* **PROMPT**
The answer should consist of the records below, repeated exactly, and no pictures.

* **SUPPLIED RECORDS**
+++

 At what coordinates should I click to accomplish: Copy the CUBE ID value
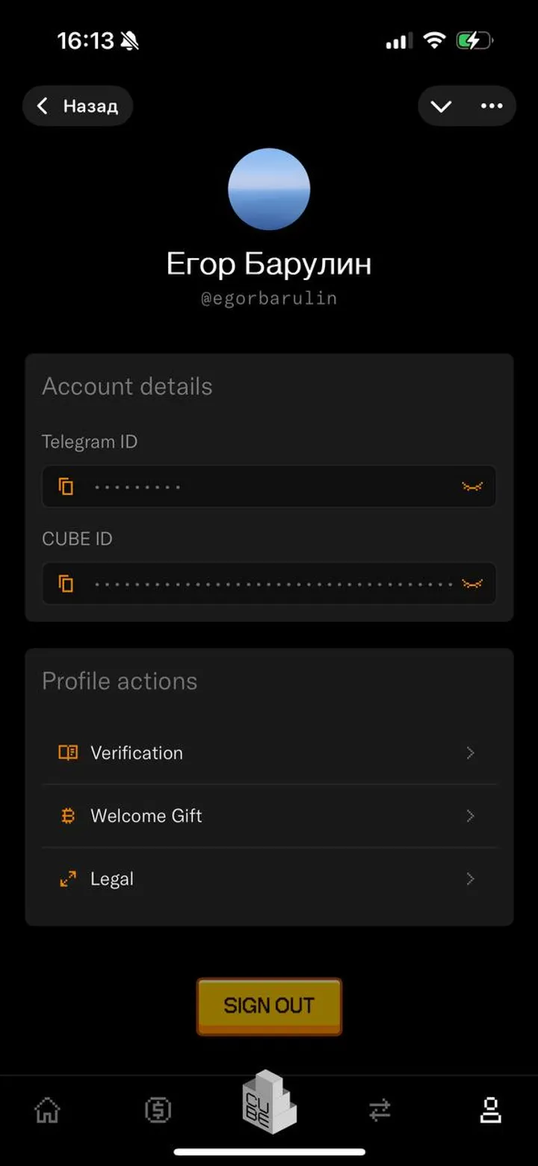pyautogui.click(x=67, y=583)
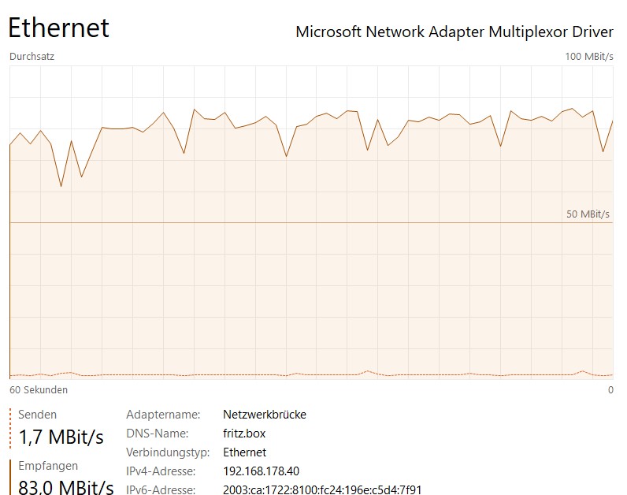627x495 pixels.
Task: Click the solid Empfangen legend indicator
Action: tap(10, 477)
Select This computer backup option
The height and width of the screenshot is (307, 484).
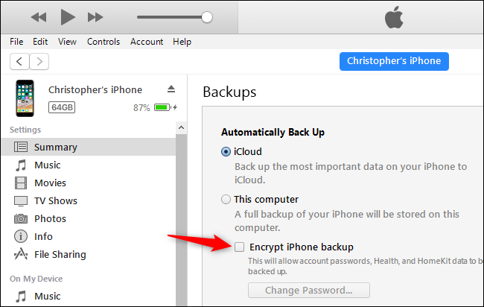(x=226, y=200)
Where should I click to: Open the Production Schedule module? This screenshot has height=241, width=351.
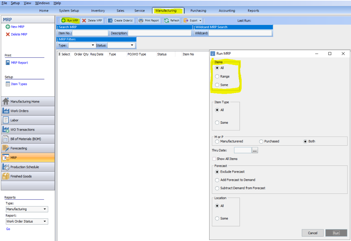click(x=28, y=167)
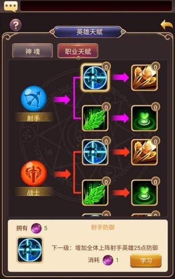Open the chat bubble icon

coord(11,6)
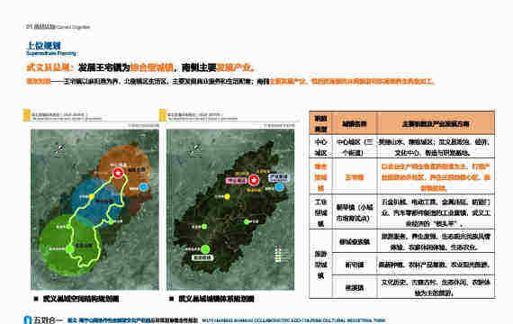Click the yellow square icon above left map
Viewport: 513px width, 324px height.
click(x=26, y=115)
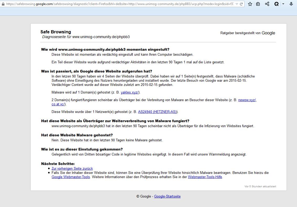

+++

* **EXPECTED OUTPUT**
 At what coordinates should I click to accomplish: Copy the CUBE ID value
pyautogui.click(x=67, y=583)
627x495 pixels.
Task: Click the solid Empfangen legend indicator
Action: tap(10, 477)
Select This computer backup option
The height and width of the screenshot is (307, 484).
(x=226, y=200)
Where should I click to: Open the Production Schedule module? This screenshot has height=241, width=351.
click(x=28, y=167)
Open the chat bubble icon

coord(11,6)
Click the yellow square icon above left map
Viewport: 513px width, 324px height.
click(x=26, y=115)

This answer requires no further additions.